He has written two papers on division by zero and has invented what he calls the "Perspex machine".

Anderson claims that "mathematical arithmetic is sociologically invalid" and that IEEE floating-point arithmetic, with NaN, is also faulty.

## Transreal arithmetic

 In mathematical analysis, the following limits can be found: $\lim _{x\to 0}{\frac {0}{x}}=0$ $\lim _{x\to 0^{+}}{\frac {1}{x}}=+\infty$ $\lim _{x\to 0^{-}}{\frac {1}{x}}=-\infty$ $\lim _{x\to 0}{\frac {\sin x}{x}}=1$ $\lim _{x\to 0}{\frac {1-\cos x}{x}}=0$ $0^{0}$ is also an indeterminate form. See exponentiation. In IEEE floating-point arithmetic: ${\frac {0}{0}}=NaN$ by definition In several computer programming languages, including C's pow function, $0^{0}$ is defined to be $1$ , as that is the most convenient value for numerical analysis programs, since it makes $f(x)=x^{0}$ (and many other functions) continuous at zero, with the notable exception of $f(x)=0^{x}$ . In transreal arithmetic: ${\frac {0}{0}}=\Phi$ by definition $0^{0}=\Phi \,$ by Anderson's proof, reported on by the BBC, that: $0^{0}={\frac {0}{0}}$ Anderson's transreal numbers were first mentioned in a 1997 publication, and made well-known on the Internet in 2006, but not accepted as useful by the mathematics community. These numbers are used in his concept of transreal arithmetic and the Perspex machine. According to Anderson, transreal numbers include all of the real numbers, plus three others: infinity ($\infty$ ), negative infinity ($-\infty$ ) and "nullity" ($\Phi$ ), a numerical representation of a non-number that lies outside of the affinely extended real number line. (Nullity, confusingly, has an existing mathematical meaning.)

Anderson intends the axioms of transreal arithmetic to complement the axioms of standard arithmetic; they are supposed to produce the same result as standard arithmetic for all calculations where standard arithmetic defines a result. In addition, they are intended to define a consistent numeric result for the calculations which are undefined in standard arithmetic, such as division by zero.

### Transreal arithmetic and other arithmetics

"Transreal arithmetic" closely resembles IEEE floating point arithmetic, a floating point arithmetic commonly used on computers.

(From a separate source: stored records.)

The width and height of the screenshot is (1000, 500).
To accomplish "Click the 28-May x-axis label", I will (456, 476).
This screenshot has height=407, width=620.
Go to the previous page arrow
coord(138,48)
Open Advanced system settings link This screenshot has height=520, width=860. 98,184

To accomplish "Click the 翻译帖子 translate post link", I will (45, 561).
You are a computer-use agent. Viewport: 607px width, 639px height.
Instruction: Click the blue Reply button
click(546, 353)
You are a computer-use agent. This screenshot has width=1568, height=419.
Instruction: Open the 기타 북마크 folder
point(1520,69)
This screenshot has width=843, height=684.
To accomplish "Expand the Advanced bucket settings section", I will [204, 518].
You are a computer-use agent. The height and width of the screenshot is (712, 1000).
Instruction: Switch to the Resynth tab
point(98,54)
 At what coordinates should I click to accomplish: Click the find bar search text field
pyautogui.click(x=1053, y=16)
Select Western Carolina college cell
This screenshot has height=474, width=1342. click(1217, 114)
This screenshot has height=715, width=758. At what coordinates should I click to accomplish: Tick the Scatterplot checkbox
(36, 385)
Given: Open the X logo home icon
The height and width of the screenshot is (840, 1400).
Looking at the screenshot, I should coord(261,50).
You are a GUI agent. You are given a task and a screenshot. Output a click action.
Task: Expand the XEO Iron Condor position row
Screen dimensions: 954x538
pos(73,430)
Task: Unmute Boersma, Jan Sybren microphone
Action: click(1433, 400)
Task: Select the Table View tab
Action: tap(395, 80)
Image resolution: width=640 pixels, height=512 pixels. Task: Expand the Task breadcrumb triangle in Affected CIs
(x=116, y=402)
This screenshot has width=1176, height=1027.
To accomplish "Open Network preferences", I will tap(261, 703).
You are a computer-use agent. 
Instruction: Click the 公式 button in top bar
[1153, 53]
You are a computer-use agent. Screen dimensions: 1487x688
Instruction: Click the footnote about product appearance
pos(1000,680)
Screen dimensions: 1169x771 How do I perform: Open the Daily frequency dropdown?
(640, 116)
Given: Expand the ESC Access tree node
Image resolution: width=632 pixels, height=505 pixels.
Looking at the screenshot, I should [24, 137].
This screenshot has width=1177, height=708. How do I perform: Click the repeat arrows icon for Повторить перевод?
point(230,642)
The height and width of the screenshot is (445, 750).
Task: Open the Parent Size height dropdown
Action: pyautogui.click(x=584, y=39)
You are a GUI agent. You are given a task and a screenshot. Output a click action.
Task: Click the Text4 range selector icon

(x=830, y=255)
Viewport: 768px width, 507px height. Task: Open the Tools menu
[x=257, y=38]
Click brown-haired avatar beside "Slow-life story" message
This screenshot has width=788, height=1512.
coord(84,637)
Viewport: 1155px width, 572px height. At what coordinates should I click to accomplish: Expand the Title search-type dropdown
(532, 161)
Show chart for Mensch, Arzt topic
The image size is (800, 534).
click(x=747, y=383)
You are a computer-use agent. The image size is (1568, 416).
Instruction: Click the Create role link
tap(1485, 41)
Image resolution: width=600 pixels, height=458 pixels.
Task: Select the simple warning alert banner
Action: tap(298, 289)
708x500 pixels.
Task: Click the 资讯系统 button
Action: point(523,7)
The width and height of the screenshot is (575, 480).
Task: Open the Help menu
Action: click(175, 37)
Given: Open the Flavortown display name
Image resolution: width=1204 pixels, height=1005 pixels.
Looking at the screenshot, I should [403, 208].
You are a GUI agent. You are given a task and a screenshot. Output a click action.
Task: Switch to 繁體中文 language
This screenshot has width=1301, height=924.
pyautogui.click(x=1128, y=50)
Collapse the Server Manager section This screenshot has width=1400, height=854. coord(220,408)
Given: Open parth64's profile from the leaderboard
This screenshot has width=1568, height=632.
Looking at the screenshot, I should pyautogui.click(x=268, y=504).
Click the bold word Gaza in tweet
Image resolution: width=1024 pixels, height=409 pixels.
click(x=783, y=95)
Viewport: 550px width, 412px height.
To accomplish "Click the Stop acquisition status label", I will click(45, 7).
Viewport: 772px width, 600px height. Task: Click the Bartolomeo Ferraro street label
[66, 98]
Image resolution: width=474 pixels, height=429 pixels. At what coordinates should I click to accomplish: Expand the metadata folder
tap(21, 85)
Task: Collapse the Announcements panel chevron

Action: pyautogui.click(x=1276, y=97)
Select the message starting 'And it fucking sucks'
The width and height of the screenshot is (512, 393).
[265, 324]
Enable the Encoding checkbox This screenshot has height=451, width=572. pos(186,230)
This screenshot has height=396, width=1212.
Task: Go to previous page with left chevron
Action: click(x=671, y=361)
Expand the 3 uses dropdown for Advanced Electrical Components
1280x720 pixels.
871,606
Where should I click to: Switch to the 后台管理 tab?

IEEE floating point arithmetic, like transreal arithmetic, uses affine infinity (two separate infinities, one positive and one negative) rather than projective infinity (a single unsigned infinity, turning the number line into a loop).

The main difference is that IEEE arithmetic replaces the real (and transreal) number zero with positive and negative zero. (This is so that it can preserve the sign of a nonzero real number whose absolute value has been rounded down to zero. See also infinitesimal.) Division of any non-zero finite number by zero results in either positive or negative infinity.

However, in IEEE arithmetic, division of zero by zero is still considered indeterminate. The reason for this is simple: A statement about the quotient of two numbers is understood in mathematics as another statement about multiplication. Specifically, if

$a\div b=c$ this is understood as simply another way of saying that

$a=b\times c$ Thus, if for some number $c$ $0\div 0=c$ then this is just another way of saying that

$0=0\times c$ But in fact this is true for all real numbers $c$ . And that is precisely the reason that mathematicians do not assign a single value to $0\div 0$ but rather label it "indeterminate". Assigning a value to $0\div 0$ , even a newly fabricated "number", misses the point entirely.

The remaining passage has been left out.